(Collected data)
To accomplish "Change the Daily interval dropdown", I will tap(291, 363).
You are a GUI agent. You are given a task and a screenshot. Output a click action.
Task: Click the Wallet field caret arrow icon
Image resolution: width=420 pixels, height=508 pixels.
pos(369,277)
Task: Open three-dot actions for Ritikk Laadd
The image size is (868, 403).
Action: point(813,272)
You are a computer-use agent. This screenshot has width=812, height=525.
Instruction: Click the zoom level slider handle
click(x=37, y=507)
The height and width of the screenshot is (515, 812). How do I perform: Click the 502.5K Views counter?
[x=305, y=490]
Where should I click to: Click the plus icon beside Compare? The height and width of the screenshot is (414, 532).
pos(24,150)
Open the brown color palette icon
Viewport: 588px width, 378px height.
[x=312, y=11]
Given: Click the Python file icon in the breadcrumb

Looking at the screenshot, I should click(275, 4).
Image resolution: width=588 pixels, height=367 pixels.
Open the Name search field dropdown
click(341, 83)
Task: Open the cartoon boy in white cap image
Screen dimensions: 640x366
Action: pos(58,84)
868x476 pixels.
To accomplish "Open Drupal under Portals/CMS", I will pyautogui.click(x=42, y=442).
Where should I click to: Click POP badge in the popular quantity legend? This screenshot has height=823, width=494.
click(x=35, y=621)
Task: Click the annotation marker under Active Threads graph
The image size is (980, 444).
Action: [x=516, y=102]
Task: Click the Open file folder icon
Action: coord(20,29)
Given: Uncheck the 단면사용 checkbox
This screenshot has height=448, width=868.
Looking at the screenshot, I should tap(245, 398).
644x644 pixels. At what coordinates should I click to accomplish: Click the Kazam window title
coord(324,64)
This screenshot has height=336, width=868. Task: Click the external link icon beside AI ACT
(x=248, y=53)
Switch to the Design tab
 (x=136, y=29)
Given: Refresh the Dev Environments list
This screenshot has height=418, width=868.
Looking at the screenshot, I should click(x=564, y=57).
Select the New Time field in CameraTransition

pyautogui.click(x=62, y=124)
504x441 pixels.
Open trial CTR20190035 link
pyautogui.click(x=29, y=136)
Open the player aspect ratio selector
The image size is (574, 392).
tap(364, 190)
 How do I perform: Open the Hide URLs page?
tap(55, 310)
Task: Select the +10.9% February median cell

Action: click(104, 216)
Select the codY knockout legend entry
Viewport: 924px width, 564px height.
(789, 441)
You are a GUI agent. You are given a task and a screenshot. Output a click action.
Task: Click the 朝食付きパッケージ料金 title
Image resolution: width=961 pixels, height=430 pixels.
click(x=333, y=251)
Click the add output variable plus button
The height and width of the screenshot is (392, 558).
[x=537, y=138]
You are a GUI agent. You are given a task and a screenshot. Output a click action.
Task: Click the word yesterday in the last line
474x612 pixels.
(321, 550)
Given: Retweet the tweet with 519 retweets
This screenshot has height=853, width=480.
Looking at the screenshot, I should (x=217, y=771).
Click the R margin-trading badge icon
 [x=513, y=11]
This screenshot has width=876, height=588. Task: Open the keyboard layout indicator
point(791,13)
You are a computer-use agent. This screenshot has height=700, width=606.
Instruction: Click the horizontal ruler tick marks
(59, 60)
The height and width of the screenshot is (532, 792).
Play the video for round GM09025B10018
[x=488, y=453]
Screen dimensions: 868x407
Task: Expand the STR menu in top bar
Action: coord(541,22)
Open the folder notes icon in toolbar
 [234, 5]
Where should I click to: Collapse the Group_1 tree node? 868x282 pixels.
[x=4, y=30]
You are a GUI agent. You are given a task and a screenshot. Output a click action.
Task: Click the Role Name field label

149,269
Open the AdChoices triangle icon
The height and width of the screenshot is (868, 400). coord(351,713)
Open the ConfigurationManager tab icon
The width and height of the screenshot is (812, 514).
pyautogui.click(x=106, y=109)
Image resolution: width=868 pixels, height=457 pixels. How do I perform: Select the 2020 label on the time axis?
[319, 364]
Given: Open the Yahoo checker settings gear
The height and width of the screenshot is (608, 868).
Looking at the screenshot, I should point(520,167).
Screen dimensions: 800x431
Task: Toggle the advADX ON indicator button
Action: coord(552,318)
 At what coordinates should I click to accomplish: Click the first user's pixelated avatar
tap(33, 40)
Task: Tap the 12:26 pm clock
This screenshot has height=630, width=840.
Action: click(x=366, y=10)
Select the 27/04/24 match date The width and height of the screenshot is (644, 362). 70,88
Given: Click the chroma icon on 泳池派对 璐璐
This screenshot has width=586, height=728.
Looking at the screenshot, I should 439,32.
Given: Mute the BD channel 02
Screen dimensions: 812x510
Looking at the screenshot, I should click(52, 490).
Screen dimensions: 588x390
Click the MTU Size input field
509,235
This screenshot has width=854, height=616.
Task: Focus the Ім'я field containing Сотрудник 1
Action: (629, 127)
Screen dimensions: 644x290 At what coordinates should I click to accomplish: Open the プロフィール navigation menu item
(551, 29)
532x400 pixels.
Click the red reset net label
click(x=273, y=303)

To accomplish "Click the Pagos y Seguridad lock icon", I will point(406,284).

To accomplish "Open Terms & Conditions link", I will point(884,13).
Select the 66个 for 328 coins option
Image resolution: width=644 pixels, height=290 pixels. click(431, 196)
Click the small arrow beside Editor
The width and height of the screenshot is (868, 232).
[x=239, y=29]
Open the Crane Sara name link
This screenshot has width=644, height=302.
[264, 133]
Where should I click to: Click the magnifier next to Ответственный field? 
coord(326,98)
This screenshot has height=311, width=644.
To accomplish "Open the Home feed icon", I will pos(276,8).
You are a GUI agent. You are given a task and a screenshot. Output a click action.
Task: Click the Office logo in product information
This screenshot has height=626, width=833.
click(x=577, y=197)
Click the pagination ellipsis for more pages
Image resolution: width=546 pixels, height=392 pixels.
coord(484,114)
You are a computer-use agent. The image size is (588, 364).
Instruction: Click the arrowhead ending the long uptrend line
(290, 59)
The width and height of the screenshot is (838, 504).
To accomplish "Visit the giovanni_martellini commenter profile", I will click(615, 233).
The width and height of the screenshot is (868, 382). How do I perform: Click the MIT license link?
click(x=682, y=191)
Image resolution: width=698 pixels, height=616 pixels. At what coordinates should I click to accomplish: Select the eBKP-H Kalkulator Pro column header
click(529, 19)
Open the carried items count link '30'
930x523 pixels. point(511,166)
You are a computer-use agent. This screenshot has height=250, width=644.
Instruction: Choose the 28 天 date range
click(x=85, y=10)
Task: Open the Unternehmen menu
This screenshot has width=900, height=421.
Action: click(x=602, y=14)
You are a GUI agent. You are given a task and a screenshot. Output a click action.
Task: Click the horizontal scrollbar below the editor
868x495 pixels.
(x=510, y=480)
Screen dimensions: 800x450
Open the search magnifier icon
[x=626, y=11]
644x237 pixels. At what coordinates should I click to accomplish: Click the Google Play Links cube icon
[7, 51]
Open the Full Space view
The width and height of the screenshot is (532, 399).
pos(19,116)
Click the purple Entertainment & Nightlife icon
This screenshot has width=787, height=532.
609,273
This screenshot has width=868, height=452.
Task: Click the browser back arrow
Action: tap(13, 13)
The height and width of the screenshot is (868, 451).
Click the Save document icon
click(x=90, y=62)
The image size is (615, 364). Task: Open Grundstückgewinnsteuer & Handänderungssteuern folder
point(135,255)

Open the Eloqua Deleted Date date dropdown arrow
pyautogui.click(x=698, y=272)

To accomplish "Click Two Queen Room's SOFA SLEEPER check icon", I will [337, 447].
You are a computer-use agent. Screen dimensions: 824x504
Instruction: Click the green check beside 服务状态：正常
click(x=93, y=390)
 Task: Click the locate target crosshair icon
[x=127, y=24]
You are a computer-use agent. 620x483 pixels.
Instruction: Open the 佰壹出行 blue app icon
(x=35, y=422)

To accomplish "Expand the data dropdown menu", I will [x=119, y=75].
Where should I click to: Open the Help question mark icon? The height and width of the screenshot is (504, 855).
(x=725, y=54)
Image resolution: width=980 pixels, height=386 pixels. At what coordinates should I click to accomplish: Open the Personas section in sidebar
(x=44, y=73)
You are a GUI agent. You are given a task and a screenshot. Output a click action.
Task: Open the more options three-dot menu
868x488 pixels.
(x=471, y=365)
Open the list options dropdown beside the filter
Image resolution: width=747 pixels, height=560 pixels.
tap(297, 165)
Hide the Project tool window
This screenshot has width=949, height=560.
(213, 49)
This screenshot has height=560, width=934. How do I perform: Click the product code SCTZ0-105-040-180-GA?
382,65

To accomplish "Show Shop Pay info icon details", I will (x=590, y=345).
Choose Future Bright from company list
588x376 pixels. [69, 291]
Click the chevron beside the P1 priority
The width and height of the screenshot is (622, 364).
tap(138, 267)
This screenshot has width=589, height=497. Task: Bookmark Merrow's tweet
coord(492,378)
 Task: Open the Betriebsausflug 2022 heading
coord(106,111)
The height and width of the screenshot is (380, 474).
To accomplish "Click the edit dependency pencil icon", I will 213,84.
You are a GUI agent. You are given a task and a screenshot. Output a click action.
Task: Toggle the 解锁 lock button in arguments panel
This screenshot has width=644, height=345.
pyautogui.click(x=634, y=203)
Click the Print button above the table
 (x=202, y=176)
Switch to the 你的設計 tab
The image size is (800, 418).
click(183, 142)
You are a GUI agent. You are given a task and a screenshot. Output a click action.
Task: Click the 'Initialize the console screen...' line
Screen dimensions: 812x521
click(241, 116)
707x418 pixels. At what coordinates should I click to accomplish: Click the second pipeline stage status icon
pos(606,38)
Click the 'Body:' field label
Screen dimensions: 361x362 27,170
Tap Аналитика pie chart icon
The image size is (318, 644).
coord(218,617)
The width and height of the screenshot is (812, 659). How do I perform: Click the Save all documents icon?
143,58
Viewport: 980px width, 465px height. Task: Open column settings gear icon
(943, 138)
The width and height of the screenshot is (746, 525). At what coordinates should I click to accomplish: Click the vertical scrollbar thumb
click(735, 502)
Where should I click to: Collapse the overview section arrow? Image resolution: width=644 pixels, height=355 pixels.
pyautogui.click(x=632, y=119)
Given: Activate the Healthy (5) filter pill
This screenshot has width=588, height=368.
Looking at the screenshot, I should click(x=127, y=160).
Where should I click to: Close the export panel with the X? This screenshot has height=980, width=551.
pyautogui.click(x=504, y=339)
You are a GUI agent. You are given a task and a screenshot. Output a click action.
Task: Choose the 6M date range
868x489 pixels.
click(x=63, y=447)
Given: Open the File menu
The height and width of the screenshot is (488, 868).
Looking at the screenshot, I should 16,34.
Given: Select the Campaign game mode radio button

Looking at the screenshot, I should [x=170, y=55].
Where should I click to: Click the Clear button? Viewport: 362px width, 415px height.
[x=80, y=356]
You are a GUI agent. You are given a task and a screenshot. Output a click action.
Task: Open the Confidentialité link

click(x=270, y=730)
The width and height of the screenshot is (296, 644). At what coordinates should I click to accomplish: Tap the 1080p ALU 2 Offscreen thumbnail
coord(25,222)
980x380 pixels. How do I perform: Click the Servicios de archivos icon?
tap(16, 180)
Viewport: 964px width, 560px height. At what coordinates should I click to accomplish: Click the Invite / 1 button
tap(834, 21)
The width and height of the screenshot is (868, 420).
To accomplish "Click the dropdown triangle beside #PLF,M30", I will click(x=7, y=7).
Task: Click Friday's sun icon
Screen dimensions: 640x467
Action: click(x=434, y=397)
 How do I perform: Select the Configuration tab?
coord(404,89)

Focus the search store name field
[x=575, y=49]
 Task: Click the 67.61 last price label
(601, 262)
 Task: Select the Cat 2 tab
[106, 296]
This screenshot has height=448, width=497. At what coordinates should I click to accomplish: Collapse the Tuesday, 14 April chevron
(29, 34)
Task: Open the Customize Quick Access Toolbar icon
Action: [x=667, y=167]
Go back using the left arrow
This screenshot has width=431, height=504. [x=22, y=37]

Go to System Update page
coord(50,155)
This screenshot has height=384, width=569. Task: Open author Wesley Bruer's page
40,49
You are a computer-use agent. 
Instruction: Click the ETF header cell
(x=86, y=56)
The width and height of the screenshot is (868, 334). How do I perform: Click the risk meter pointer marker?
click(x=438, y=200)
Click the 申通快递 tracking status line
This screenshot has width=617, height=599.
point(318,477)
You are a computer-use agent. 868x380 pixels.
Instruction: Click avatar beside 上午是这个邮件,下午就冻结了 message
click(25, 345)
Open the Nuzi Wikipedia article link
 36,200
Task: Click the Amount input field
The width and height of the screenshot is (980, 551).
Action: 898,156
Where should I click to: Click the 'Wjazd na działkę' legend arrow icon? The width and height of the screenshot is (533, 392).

■ **Problem to solve**
Return the entries above unchanged, starting at the first line and stopping after the line with "504x441 pixels.".

■ **Output for this exercise**
To accomplish "Change the Daily interval dropdown", I will tap(291, 363).
You are a GUI agent. You are given a task and a screenshot. Output a click action.
Task: Click the Wallet field caret arrow icon
Image resolution: width=420 pixels, height=508 pixels.
pos(369,277)
Task: Open three-dot actions for Ritikk Laadd
The image size is (868, 403).
Action: point(813,272)
You are a computer-use agent. This screenshot has width=812, height=525.
Instruction: Click the zoom level slider handle
click(x=37, y=507)
The height and width of the screenshot is (515, 812). How do I perform: Click the 502.5K Views counter?
[x=305, y=490]
Where should I click to: Click the plus icon beside Compare? The height and width of the screenshot is (414, 532).
pos(24,150)
Open the brown color palette icon
Viewport: 588px width, 378px height.
[x=312, y=11]
Given: Click the Python file icon in the breadcrumb

Looking at the screenshot, I should click(275, 4).
Image resolution: width=588 pixels, height=367 pixels.
Open the Name search field dropdown
click(341, 83)
Task: Open the cartoon boy in white cap image
Screen dimensions: 640x366
Action: pos(58,84)
868x476 pixels.
To accomplish "Open Drupal under Portals/CMS", I will pyautogui.click(x=42, y=442).
Where should I click to: Click POP badge in the popular quantity legend? This screenshot has height=823, width=494.
click(x=35, y=621)
Task: Click the annotation marker under Active Threads graph
The image size is (980, 444).
Action: [x=516, y=102]
Task: Click the Open file folder icon
Action: coord(20,29)
Given: Uncheck the 단면사용 checkbox
This screenshot has height=448, width=868.
Looking at the screenshot, I should tap(245, 398).
644x644 pixels. At what coordinates should I click to accomplish: Click the Kazam window title
coord(324,64)
This screenshot has height=336, width=868. Task: Click the external link icon beside AI ACT
(x=248, y=53)
Switch to the Design tab
 (x=136, y=29)
Given: Refresh the Dev Environments list
This screenshot has height=418, width=868.
Looking at the screenshot, I should click(x=564, y=57).
Select the New Time field in CameraTransition

pyautogui.click(x=62, y=124)
504x441 pixels.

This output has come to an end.